> What the task asks: Please reproduce the entries below exactly as they stand, but leave the pictures out.

Pixel coordinate grounding data
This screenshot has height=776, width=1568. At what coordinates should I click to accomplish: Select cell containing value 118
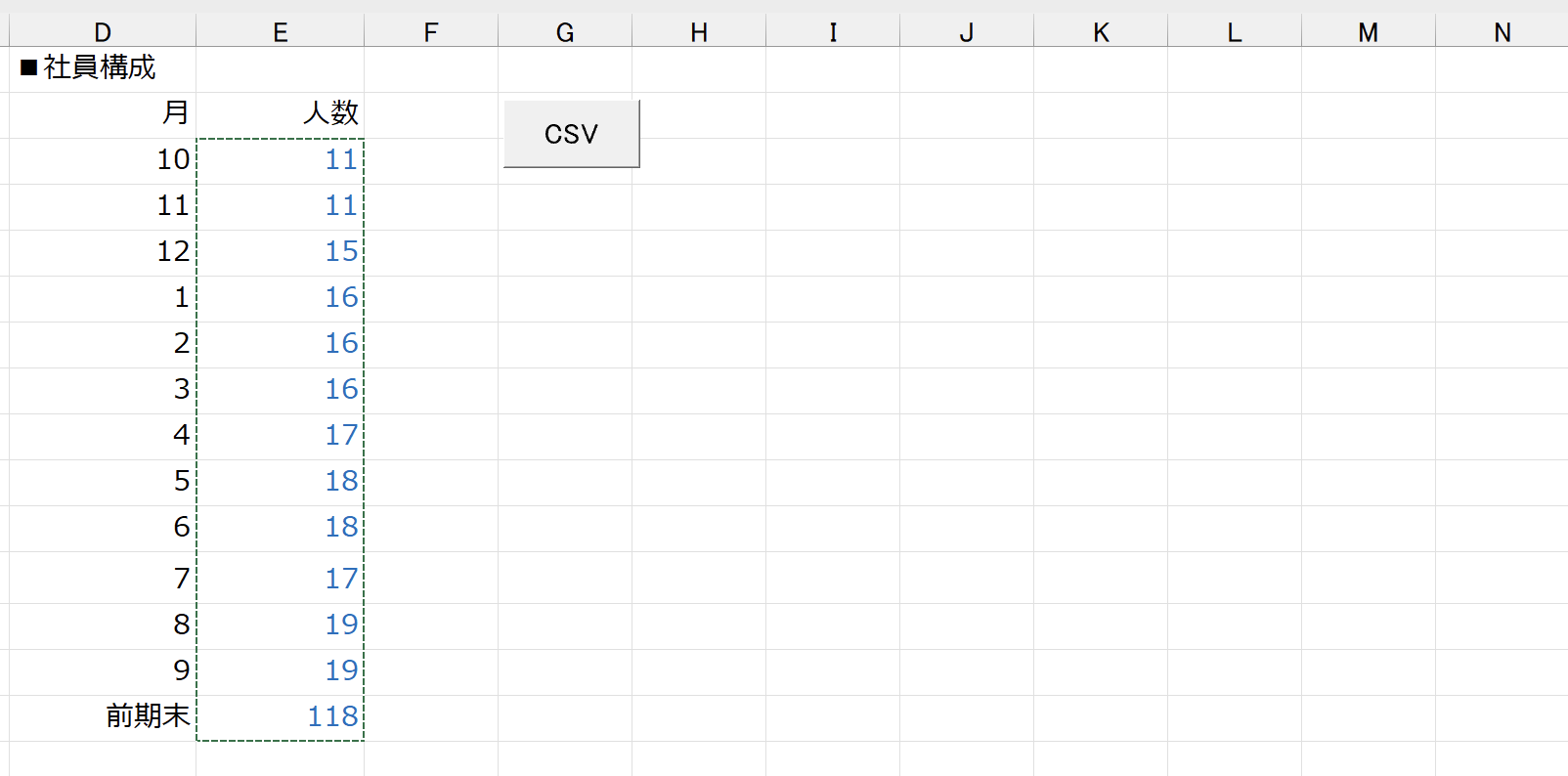[x=280, y=716]
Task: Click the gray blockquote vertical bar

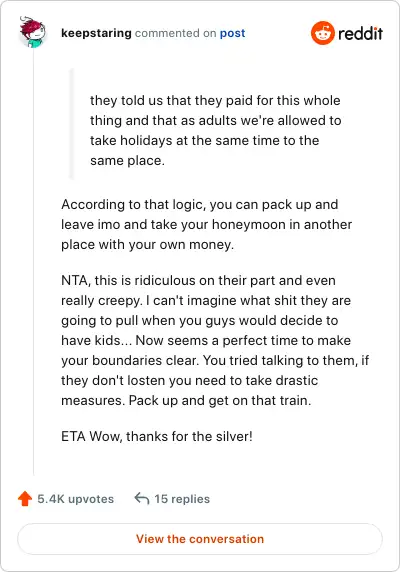Action: 71,124
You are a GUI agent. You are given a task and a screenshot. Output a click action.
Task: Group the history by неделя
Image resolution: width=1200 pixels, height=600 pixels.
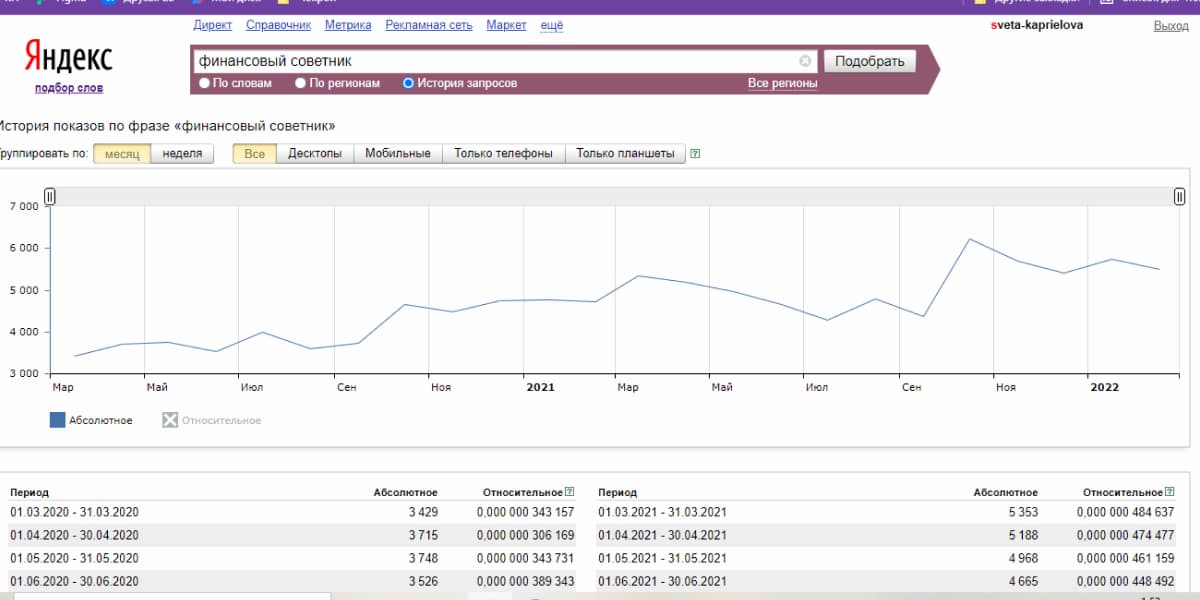point(182,154)
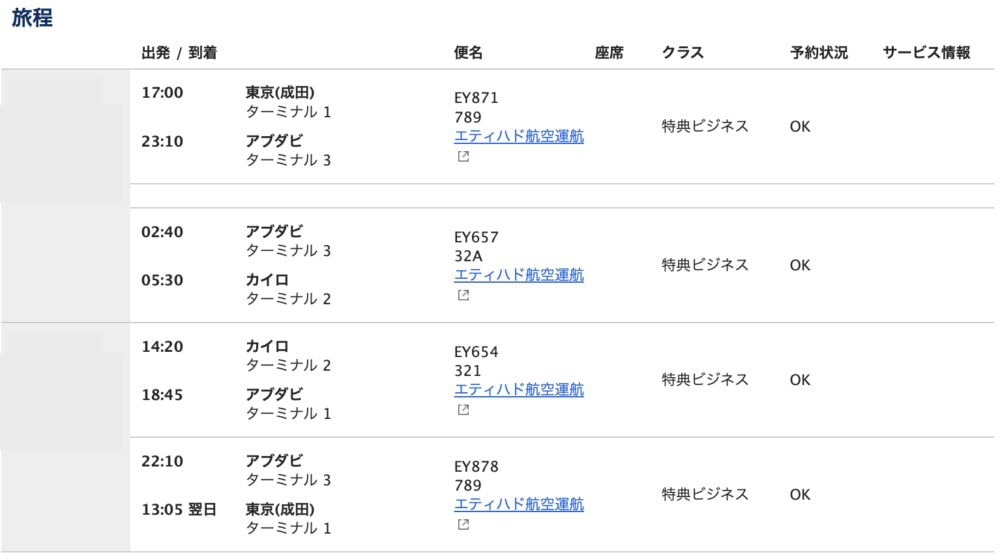Select the クラス column header

pyautogui.click(x=682, y=53)
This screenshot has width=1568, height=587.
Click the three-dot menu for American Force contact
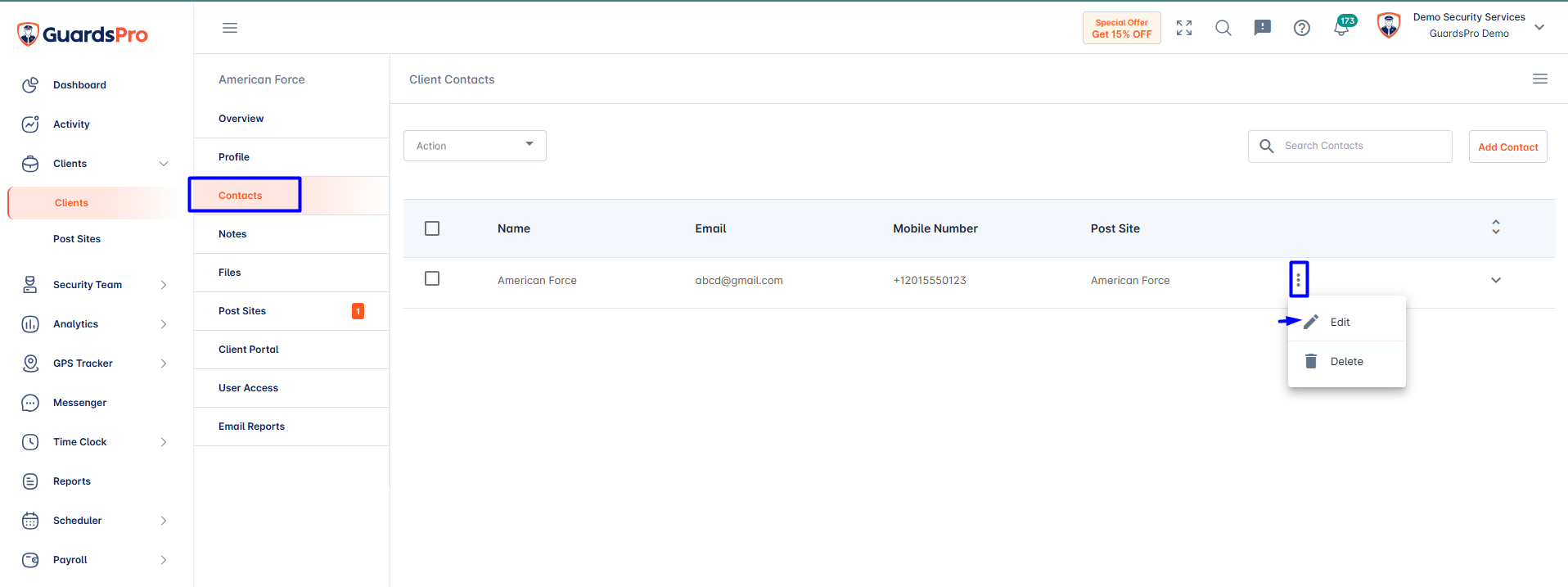(x=1299, y=279)
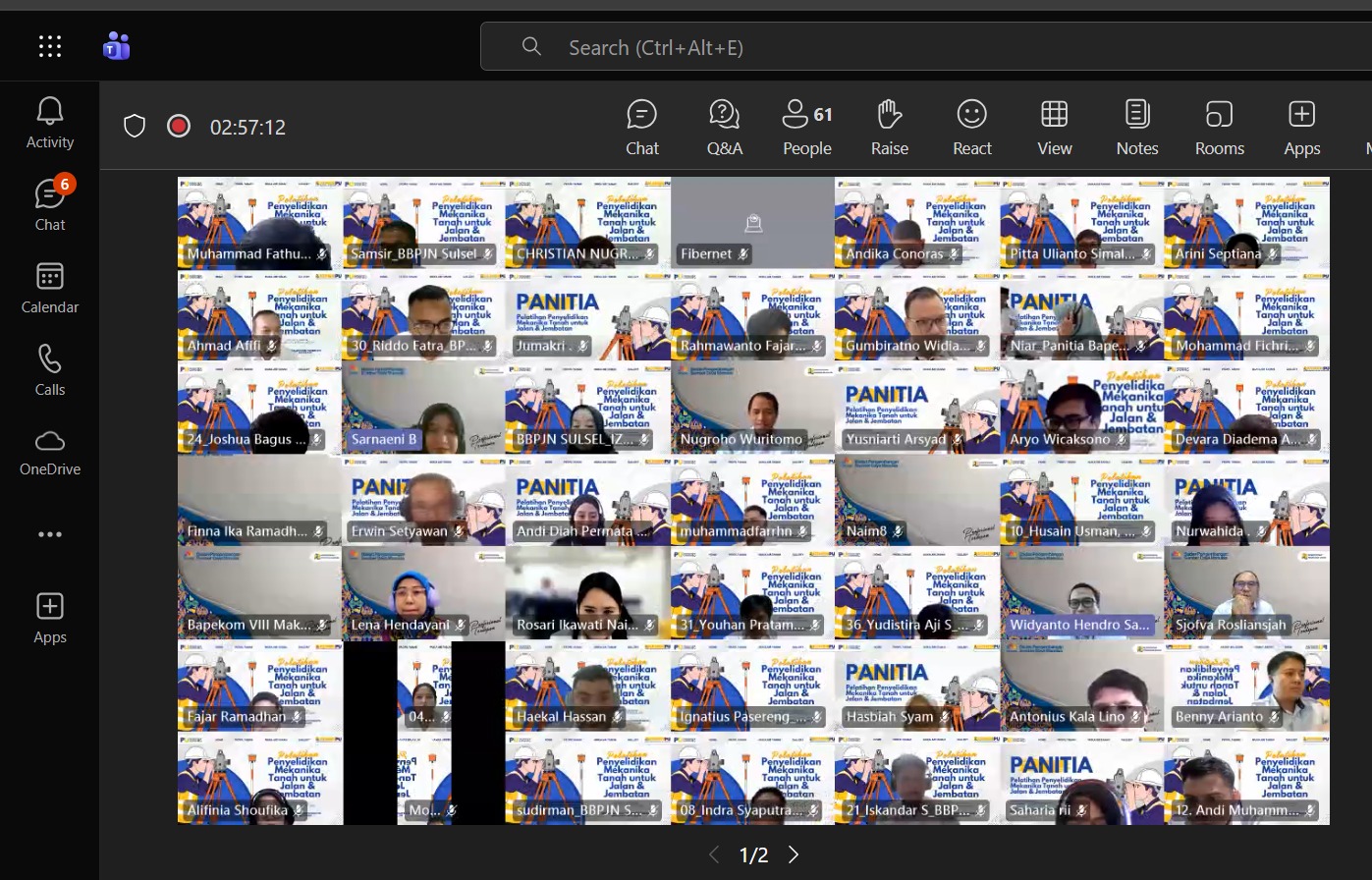Go to next participants page
This screenshot has width=1372, height=880.
794,854
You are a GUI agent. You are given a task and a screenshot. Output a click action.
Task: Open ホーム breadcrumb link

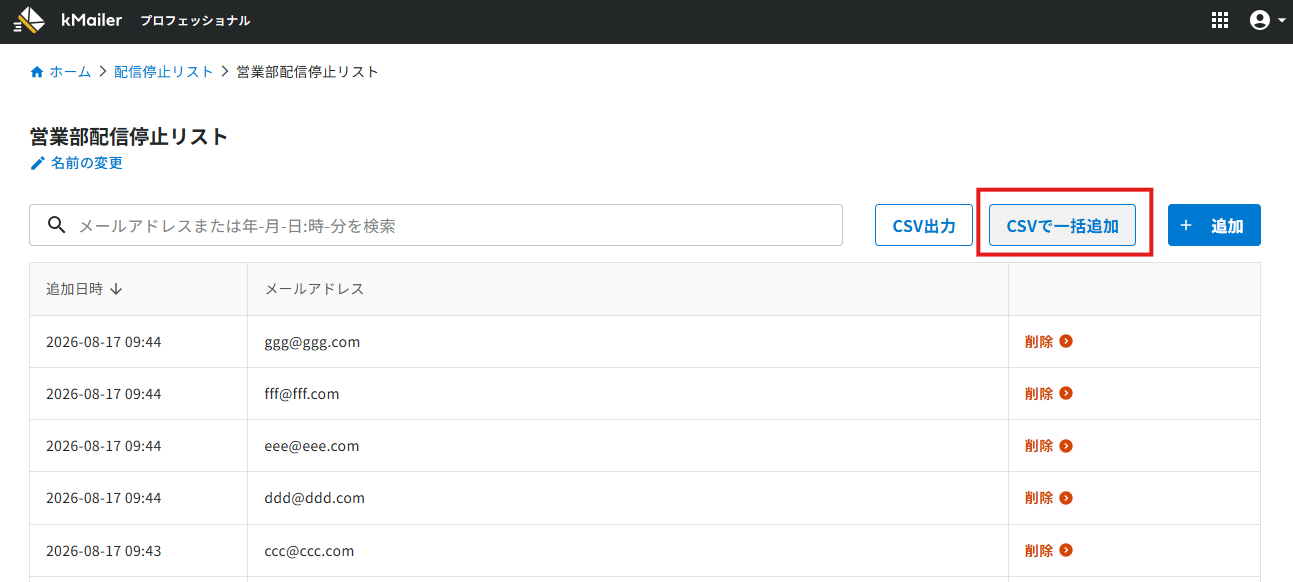pos(70,72)
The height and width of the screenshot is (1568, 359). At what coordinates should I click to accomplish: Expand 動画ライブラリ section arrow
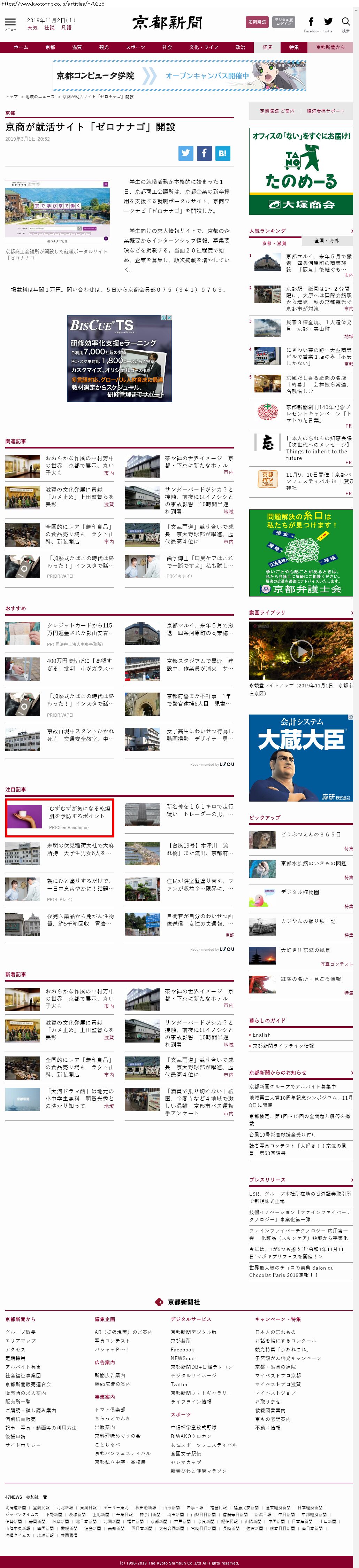point(351,613)
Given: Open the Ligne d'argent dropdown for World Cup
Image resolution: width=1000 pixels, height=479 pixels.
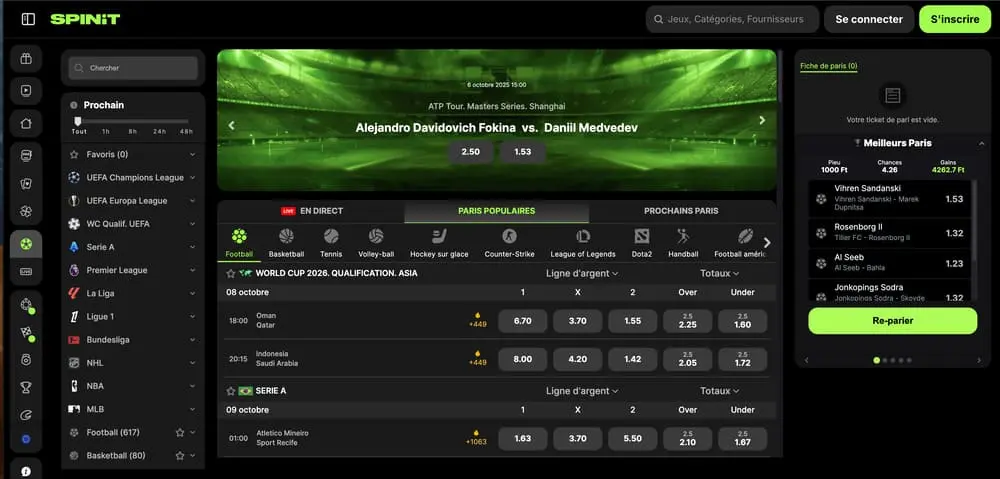Looking at the screenshot, I should [582, 273].
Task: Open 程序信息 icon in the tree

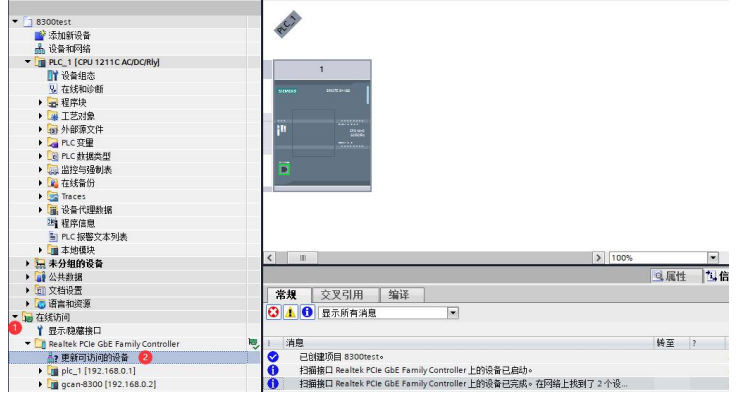Action: click(x=53, y=223)
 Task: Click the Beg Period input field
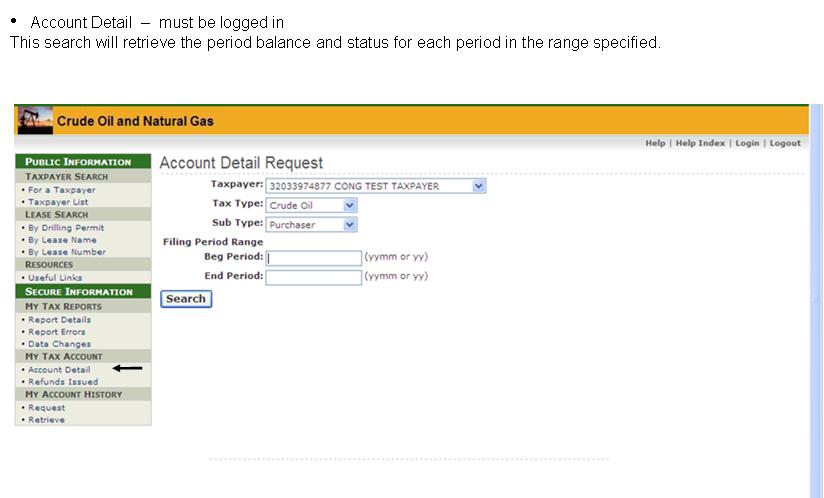tap(314, 258)
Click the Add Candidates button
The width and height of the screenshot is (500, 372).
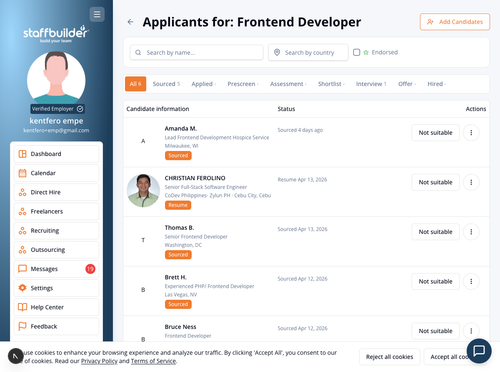[455, 22]
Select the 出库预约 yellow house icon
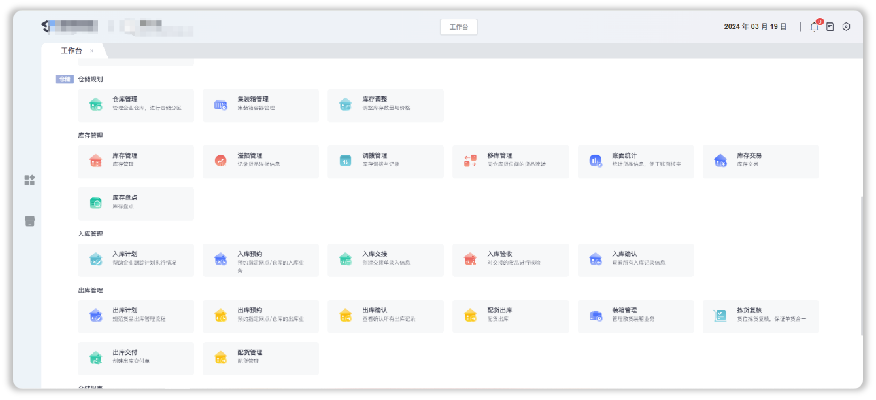The image size is (876, 400). [220, 315]
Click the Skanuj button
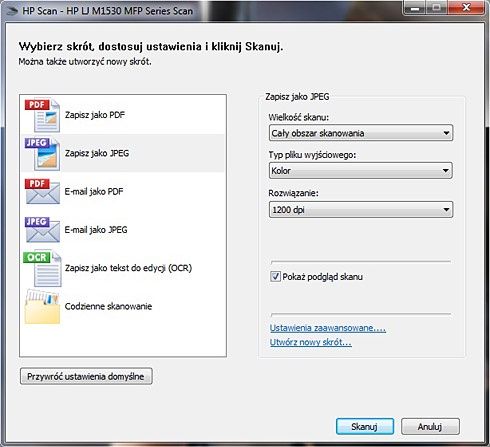Image resolution: width=490 pixels, height=447 pixels. (365, 426)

> Output:
This screenshot has height=776, width=1568. At what coordinates should I click to accomplish: Select cell containing value 118
[x=280, y=716]
Task: Click the gray blockquote vertical bar

Action: 71,124
You are a GUI agent. You are given a task and a screenshot. Output a click action.
Task: Group the history by неделя
Image resolution: width=1200 pixels, height=600 pixels.
point(182,154)
Select the クラス column header

pyautogui.click(x=682, y=53)
This screenshot has width=1568, height=587.
Click the three-dot menu for American Force contact
(x=1299, y=279)
Go to next participants page
This screenshot has width=1372, height=880.
794,854
You are a GUI agent. You are given a task and a screenshot. Output a click action.
Task: Open ホーム breadcrumb link

pos(70,72)
The height and width of the screenshot is (1568, 359). At what coordinates should I click to accomplish: Expand 動画ライブラリ section arrow
point(351,613)
Given: Open the Ligne d'argent dropdown for World Cup
Image resolution: width=1000 pixels, height=479 pixels.
Looking at the screenshot, I should [582, 273].
Task: Open 程序信息 icon in the tree

Action: click(x=53, y=223)
 Task: Click the Beg Period input field
tap(314, 258)
Click the Add Candidates button
The width and height of the screenshot is (500, 372).
[455, 22]
Select the 出库预约 yellow house icon
The image size is (876, 400). [220, 315]
Click the Skanuj button
Image resolution: width=490 pixels, height=447 pixels. (365, 426)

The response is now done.